__Stated problem__: Reproduce each line of the items below verbatim, omitting the pictures from your reply.

** start **

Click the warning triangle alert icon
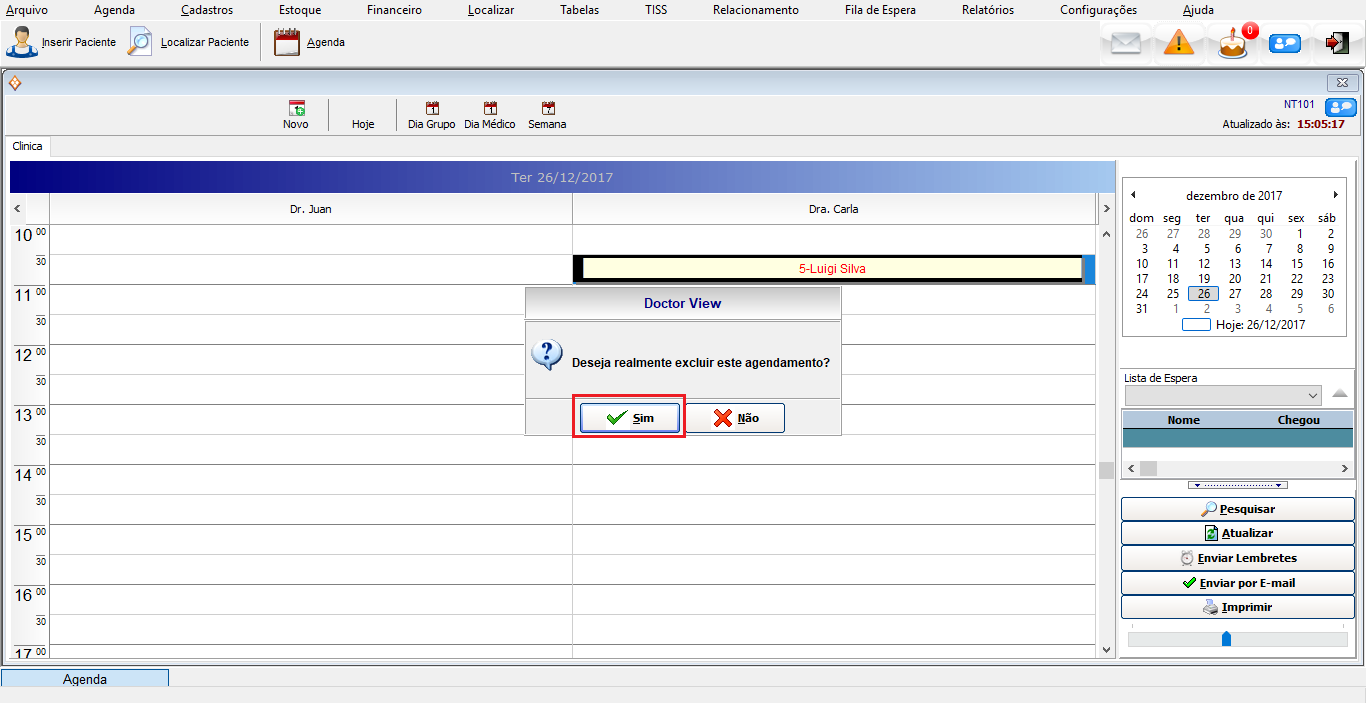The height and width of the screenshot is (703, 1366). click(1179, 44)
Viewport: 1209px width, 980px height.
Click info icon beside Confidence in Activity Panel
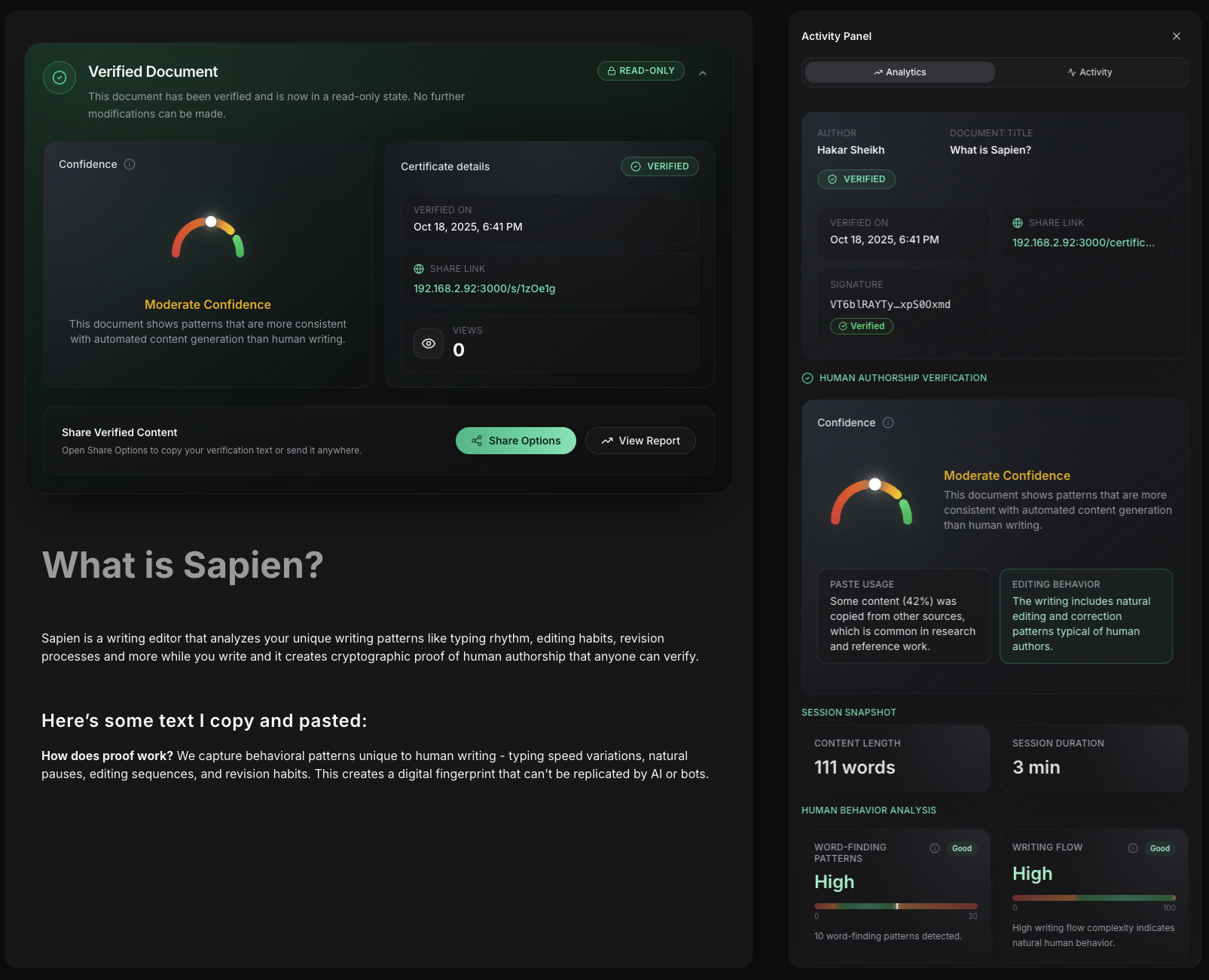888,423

** end **

__Task response__:
Click the warning triangle alert icon
The height and width of the screenshot is (703, 1366). click(1179, 44)
Viewport: 1209px width, 980px height.
Click info icon beside Confidence in Activity Panel
888,423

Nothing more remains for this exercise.